[Stored data]
::::
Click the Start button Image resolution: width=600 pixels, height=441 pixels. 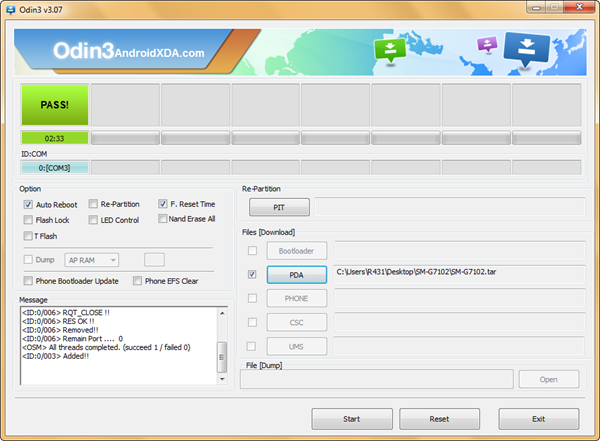(x=352, y=419)
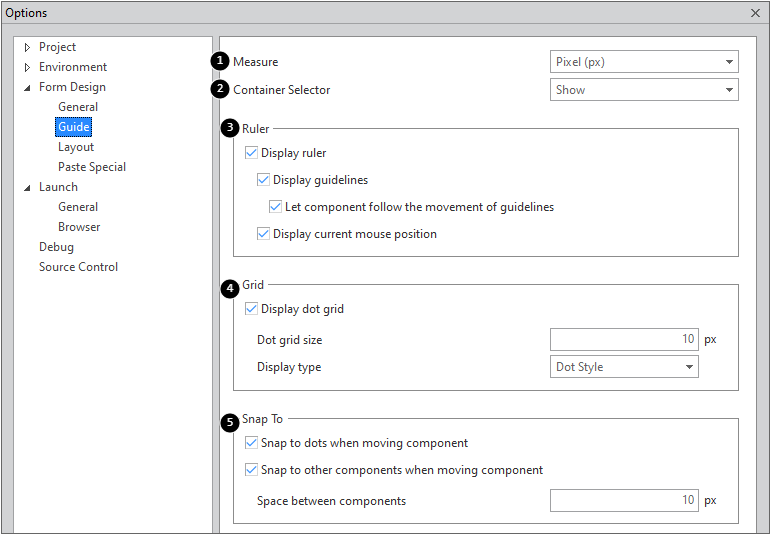This screenshot has height=534, width=770.
Task: Toggle Snap to other components checkbox
Action: pos(251,470)

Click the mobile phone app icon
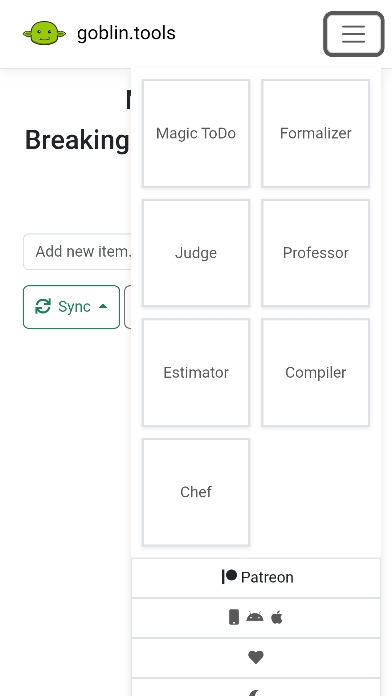coord(234,617)
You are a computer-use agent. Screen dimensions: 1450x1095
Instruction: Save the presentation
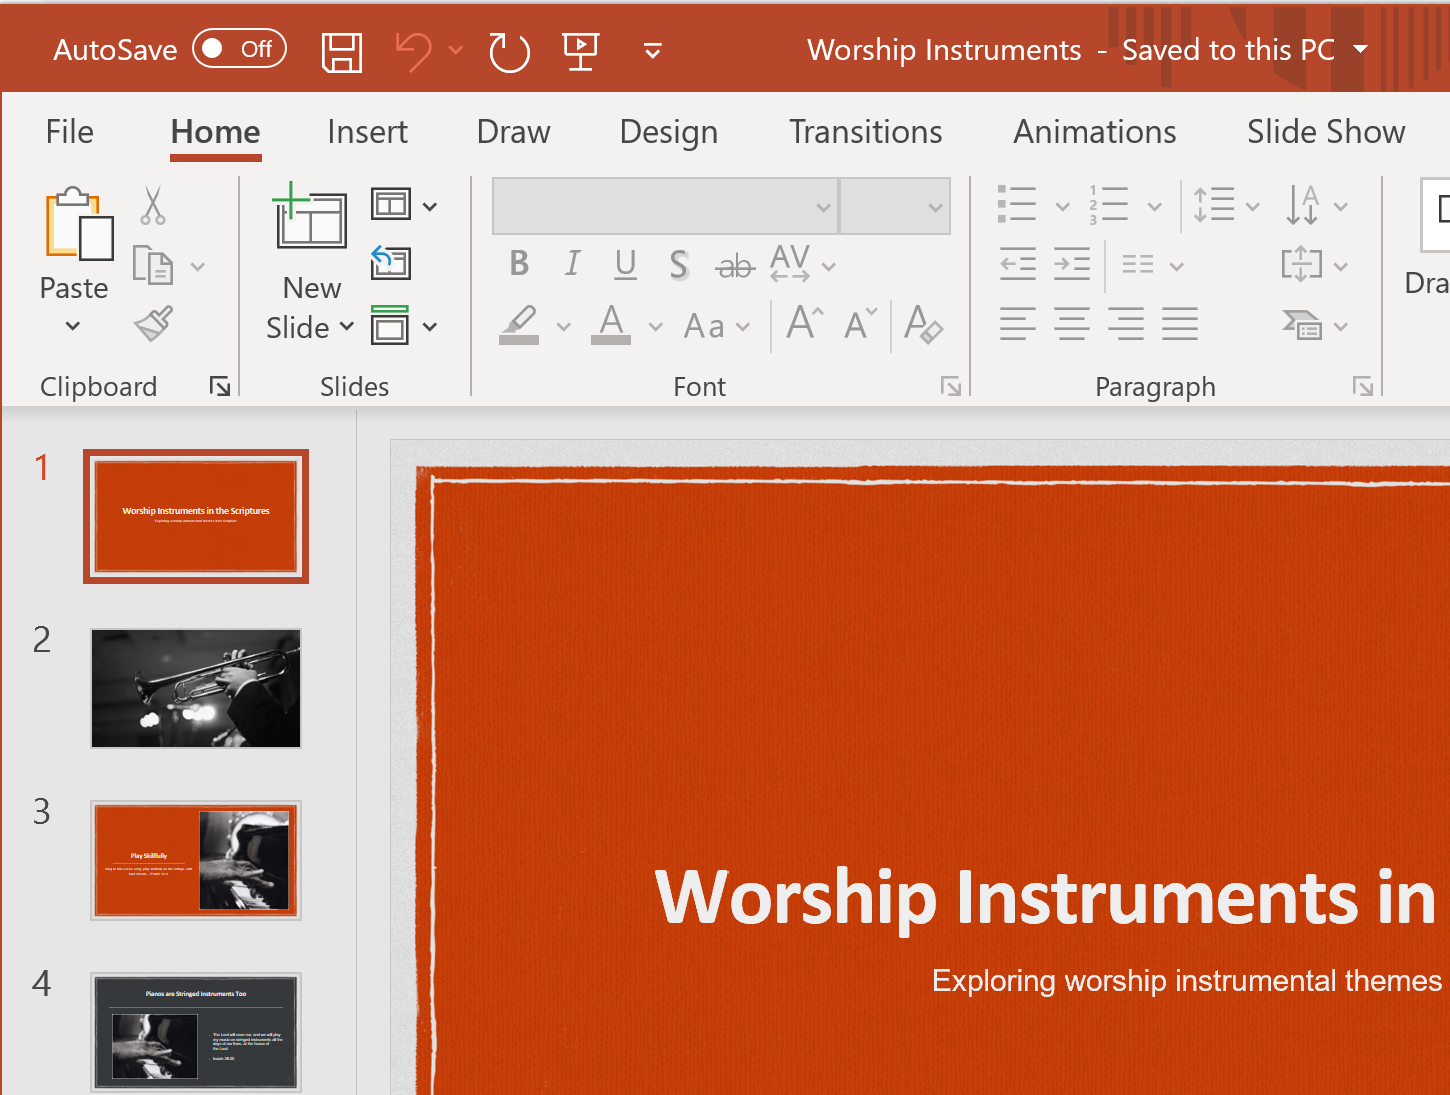(341, 50)
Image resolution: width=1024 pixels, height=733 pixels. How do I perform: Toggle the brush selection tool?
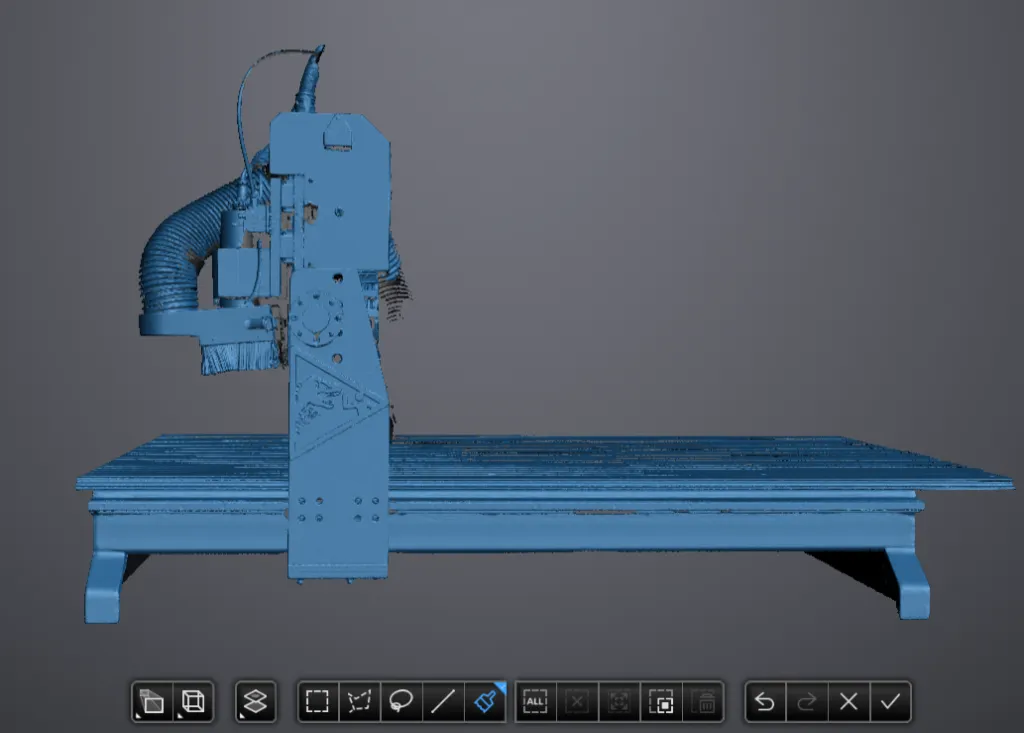[485, 702]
::::
▶ [PROBLEM TO WORK ON]:
Reproduce exactly the lines from the one containing "Instruction: Save the presentation" through the last line of the records, both included, leaving out every picture.

▶ [OUTPUT FOR THIS EXERCISE]:
Instruction: Save the presentation
(341, 50)
Image resolution: width=1024 pixels, height=733 pixels. How do I perform: Toggle the brush selection tool?
[485, 702]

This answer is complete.